There may be plenty of corner cases in which things don't work as expected, or after an upgrade stop working as they previously did. Users may have issues because they don't use the software correctly, or are unaware that the new version of their favorite tool requires changes on their part.
Obviously "X in tool Y doesn't work, please fix tool Y" is not a question suitable for GIS.SE – this should go to whoever maintains the software in question.

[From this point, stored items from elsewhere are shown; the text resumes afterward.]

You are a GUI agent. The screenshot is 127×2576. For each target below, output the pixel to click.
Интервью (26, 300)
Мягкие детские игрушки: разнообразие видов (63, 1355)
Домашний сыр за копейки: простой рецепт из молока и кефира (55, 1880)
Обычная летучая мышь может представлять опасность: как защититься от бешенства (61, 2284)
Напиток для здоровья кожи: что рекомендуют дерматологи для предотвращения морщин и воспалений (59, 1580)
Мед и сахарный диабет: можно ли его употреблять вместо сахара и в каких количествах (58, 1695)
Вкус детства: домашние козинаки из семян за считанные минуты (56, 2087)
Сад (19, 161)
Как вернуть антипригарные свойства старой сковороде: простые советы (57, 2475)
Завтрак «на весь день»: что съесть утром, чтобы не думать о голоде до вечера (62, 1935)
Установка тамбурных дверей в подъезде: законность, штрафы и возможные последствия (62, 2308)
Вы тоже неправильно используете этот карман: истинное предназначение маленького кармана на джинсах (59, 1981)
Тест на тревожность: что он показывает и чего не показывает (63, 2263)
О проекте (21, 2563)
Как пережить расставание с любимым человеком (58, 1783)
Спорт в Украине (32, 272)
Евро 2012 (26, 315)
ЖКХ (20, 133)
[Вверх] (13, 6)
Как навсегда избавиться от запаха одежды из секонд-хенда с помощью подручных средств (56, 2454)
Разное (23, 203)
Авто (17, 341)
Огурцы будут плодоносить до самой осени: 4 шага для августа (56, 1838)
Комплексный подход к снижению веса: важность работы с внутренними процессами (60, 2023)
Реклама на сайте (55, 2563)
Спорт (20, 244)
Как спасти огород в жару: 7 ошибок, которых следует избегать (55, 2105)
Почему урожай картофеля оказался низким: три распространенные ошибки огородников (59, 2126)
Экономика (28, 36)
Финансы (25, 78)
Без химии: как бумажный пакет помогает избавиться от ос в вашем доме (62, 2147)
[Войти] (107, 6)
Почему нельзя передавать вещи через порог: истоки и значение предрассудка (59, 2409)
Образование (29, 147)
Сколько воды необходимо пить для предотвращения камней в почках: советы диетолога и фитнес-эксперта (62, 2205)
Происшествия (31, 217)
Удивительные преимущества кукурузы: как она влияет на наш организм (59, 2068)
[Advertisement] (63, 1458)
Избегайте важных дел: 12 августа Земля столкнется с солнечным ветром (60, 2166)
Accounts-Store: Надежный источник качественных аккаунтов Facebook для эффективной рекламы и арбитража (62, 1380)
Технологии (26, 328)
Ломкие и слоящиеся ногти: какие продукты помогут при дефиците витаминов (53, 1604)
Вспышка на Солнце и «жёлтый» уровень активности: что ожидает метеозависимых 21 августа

But if we consider questions about usage or features of specific products to be in scope, then I'd consider questions like these to be legitimate as well:
- X doesn't work in tool Y [optionally: doesn't work in version Z and it worked in the previous version], is this a bug or am I doing something wrong? Provided the OP has consulted the product's FAQ and documentation prior to posting, we don't really know how long-lived the solution is going to be. It may be a bug that gets fixed a few weeks later, or the OP is indeed doing something wrong.
- X doesn't work in tool Y, which seems to be a bug, how can I work around it?
I'm rather skeptical about rating questions based on their perceived "longevity" (and even more about the formula "related to a bug = short-lived"): Some products also have long-standing bugs which don't get fixed for a long time – in this case, the answer will be relevant for a long time. Also, not everyone is always using the latest version of a product: Large organizations often take a long time to roll out a new version, upgrading commercial software is a budget issue, and the more stable Linux distributions (such as LTS versions of Ubuntu) roll out only security fixes and minor bug fixes, keeping the rest for the next release. And eventually, a lot of questions related to technology (which make up a fair share of SE) will become obsolete as the technology in question evolves.